Materials provided:
━━━━━━━━━━━━━━━━

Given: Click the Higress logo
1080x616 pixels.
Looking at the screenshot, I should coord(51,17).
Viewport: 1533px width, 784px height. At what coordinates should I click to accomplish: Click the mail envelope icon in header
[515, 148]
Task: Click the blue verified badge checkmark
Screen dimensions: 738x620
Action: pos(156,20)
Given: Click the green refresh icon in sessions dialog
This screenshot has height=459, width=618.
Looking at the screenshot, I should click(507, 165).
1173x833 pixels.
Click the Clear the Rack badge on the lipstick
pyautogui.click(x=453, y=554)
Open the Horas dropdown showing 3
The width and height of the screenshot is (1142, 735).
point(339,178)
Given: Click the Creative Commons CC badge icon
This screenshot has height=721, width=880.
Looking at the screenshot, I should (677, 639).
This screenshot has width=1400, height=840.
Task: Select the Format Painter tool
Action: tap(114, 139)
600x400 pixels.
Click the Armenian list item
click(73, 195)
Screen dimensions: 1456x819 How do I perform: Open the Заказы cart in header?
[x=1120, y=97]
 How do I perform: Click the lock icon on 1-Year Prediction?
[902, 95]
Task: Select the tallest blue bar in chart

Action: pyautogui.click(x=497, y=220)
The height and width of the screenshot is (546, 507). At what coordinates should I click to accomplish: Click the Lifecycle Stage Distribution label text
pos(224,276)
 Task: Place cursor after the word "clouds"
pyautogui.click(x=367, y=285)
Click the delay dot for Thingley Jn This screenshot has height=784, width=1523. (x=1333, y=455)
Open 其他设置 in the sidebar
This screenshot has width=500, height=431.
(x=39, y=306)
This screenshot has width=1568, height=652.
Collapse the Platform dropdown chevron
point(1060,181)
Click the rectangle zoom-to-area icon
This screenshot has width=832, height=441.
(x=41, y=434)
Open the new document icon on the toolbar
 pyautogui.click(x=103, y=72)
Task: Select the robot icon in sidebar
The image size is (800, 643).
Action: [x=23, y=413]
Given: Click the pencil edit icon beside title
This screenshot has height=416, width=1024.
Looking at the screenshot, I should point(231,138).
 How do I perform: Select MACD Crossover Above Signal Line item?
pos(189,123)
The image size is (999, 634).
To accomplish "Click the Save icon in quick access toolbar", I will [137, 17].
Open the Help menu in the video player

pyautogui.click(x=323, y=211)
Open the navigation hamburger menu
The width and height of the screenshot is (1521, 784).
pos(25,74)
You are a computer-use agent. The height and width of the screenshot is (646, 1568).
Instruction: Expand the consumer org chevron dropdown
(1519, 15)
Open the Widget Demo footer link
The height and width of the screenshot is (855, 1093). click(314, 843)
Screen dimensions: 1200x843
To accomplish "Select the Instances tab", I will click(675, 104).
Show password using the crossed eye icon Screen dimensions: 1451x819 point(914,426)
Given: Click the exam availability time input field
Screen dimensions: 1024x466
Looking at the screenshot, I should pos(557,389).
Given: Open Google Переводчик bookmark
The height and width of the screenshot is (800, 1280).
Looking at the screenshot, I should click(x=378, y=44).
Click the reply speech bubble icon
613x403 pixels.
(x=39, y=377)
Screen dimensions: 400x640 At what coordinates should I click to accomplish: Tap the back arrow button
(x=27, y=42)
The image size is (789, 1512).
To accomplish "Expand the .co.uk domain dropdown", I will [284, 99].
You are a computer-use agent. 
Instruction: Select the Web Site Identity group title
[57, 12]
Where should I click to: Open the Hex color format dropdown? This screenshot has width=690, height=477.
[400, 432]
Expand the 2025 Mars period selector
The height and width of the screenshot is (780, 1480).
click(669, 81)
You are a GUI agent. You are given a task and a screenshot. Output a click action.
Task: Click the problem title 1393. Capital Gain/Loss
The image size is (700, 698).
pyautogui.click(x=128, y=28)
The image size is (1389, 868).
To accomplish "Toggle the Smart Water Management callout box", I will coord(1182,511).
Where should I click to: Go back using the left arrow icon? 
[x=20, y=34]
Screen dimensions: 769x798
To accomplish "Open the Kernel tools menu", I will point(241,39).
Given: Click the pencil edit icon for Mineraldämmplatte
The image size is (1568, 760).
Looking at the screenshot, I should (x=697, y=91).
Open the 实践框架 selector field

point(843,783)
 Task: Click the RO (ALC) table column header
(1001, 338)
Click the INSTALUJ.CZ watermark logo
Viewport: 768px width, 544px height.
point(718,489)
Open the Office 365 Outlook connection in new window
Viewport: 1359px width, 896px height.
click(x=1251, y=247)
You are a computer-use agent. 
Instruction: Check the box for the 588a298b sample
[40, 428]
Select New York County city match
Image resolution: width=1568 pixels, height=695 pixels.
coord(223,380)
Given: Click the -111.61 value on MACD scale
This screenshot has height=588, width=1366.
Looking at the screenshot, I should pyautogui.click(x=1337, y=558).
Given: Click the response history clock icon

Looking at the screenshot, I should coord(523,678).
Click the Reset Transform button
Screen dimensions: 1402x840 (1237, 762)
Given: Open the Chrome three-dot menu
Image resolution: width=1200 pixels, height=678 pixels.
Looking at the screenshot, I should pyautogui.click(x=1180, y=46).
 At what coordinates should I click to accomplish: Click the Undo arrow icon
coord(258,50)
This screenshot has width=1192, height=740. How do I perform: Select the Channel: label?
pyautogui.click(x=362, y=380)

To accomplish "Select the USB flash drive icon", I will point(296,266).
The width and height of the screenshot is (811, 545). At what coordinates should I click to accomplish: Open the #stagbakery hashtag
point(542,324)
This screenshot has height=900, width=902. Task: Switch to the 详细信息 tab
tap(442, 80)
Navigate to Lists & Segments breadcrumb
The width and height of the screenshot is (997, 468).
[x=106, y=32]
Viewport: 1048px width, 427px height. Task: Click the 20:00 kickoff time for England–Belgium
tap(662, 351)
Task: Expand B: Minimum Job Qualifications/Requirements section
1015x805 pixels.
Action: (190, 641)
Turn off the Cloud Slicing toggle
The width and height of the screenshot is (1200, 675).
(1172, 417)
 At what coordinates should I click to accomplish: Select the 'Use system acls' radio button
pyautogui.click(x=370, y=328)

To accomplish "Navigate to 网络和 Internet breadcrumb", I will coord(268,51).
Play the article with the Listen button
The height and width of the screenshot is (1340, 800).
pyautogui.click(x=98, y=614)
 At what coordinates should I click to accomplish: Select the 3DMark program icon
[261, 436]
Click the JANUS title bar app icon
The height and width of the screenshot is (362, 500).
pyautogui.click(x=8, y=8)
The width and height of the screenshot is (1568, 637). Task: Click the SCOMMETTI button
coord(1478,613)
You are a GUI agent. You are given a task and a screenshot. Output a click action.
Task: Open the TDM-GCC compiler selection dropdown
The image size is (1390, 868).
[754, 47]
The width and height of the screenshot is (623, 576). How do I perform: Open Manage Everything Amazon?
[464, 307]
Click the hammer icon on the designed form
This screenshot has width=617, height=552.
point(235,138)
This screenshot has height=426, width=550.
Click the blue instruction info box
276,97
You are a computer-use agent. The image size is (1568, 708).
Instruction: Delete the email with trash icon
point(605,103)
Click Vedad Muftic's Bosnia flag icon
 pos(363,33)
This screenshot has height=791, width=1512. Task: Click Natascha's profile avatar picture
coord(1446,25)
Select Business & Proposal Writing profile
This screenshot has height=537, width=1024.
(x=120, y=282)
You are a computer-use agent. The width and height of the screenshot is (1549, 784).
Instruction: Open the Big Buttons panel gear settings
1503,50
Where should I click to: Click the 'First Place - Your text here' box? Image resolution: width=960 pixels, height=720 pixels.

━━━━━━━━━━━━━━━━

Task prompt: Collect every line of the data above that contains the string "edit". Treat uppercase and lowercase letters as distinct.

Task solution:
Given: Click the pencil edit icon beside title
Given: Click the pencil edit icon for Mineraldämmplatte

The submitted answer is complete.